** Opening Page excerpt block **
Tuesday, 25 June 2013

Mary Lily Walker and Graduation 2013

Mary Lily Walker's story was told at all 6 graduation ceremonies at the University of Dundee last week, a story that was also covered by the Dundee Courier.  Principal Pete Downes spoke of her in his Graduation Speech, doing so underneath an image of her projected on the screens.  That means that last week approximately 9000 people heard something of her story.  Let's keep telling it!

Principal Pete Downes telling Mary Lily Walker's story.
Mary Lily's picture being projected to 1500 people.
 Here's what the Principal had to say:

Let me now tell you a story that vividly illustrates the richness of our history at the University of Dundee, and our commitment to transforming lives.  It is the inspirational story of one of our first graduates, Mary Lily Walker.  On this, the centenary of her death, I would like to take the opportunity to champion her achievements.

Mary Lily was not only one of the first women in Scotland to be taught in the same classroom as men, winning prizes in Botany, Biology and Embryology, but was a pioneer for social reform in Dundee and beyond.

Her innovative approach to addressing the issues facing mothers and children in Dundee at the time led her to found the UK’s first mother's restaurant, to provide sustenance for nursing mothers, to set up a women’s hospital where women could be treated by female doctors, and to set up children’s clinics in Dundee.
** Closing Page excerpt block **
** Opening Supplied records block **
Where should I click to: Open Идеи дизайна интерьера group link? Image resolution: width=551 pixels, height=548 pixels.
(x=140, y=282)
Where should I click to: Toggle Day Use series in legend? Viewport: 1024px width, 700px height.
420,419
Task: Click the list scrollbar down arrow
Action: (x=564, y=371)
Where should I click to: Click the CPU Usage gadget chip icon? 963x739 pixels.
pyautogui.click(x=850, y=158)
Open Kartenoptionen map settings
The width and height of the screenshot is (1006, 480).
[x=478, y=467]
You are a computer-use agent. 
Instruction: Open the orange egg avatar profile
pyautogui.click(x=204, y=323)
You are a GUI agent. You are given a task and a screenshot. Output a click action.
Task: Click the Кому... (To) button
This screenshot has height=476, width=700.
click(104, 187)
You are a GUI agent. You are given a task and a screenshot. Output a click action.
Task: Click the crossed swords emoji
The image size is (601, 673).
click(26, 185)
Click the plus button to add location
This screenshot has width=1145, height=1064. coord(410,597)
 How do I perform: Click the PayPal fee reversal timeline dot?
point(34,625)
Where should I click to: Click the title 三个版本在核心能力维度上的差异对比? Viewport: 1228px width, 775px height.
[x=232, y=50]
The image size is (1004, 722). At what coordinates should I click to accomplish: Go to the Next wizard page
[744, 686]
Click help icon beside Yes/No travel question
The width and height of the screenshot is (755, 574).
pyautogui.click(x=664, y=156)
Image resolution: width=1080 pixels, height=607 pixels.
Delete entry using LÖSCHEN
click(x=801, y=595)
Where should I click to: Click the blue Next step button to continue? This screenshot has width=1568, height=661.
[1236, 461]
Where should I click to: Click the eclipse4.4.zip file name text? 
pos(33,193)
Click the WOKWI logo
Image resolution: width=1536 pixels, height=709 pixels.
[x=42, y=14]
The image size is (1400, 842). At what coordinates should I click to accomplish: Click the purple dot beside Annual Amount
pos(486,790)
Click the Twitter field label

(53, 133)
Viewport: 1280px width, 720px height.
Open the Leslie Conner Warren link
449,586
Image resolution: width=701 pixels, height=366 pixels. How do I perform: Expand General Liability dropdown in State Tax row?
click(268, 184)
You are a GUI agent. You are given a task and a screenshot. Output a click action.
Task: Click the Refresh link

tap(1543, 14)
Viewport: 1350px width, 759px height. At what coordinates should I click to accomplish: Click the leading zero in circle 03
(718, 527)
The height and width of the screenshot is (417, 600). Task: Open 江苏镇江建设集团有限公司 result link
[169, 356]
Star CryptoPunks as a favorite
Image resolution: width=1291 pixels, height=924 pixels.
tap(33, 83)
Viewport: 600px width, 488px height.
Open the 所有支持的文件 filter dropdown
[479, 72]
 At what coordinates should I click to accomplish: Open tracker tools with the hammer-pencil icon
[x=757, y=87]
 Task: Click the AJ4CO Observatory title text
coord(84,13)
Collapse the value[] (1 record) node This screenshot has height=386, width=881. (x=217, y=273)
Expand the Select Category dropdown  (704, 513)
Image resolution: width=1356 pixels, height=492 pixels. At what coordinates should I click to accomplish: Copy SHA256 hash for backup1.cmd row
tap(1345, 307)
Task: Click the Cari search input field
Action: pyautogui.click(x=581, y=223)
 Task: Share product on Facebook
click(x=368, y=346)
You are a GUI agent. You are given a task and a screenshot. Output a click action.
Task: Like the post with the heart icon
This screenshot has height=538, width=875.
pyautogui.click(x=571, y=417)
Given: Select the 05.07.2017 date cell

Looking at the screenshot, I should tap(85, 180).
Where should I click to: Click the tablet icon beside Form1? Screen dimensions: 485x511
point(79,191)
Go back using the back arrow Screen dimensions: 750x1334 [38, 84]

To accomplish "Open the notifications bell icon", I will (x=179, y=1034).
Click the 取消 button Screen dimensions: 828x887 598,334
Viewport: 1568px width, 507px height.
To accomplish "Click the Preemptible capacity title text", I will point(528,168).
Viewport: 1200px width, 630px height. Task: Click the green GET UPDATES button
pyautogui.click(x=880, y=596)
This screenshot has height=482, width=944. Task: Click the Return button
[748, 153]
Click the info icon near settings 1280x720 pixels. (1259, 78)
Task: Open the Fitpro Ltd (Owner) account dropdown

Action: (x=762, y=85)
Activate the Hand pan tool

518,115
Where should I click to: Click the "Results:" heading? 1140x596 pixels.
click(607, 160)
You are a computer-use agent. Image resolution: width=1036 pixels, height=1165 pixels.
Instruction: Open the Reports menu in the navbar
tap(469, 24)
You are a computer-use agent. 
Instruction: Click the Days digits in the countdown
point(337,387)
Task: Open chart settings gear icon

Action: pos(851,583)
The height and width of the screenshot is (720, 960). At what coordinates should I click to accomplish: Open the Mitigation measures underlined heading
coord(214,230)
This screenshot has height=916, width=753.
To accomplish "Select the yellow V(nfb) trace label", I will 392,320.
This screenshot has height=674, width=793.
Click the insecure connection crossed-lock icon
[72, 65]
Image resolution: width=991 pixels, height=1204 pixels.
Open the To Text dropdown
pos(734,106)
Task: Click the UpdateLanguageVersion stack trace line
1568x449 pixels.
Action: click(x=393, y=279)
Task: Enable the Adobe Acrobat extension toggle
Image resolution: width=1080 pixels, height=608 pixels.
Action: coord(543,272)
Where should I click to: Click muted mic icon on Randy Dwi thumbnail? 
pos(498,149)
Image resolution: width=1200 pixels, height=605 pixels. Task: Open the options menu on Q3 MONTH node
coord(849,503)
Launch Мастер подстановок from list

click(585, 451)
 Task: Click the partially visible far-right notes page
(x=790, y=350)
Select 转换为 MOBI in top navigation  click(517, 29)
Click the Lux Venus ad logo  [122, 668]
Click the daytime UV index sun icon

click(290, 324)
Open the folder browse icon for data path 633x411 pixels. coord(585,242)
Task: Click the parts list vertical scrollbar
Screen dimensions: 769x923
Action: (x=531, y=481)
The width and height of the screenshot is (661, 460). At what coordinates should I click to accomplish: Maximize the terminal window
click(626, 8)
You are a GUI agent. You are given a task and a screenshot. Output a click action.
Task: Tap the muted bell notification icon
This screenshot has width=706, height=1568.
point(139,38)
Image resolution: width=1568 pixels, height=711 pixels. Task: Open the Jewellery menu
** Closing Supplied records block **
**Task to complete**
How would you render this sentence from the Mary Lily Walker page in Spanish: "It is the inspirational story of one of our first graduates, Mary Lily Walker."? These entries have no connection to the Mary Lily Walker page.

**Task answer**
Es la inspiradora historia de una de nuestras primeras graduadas, Mary Lily Walker.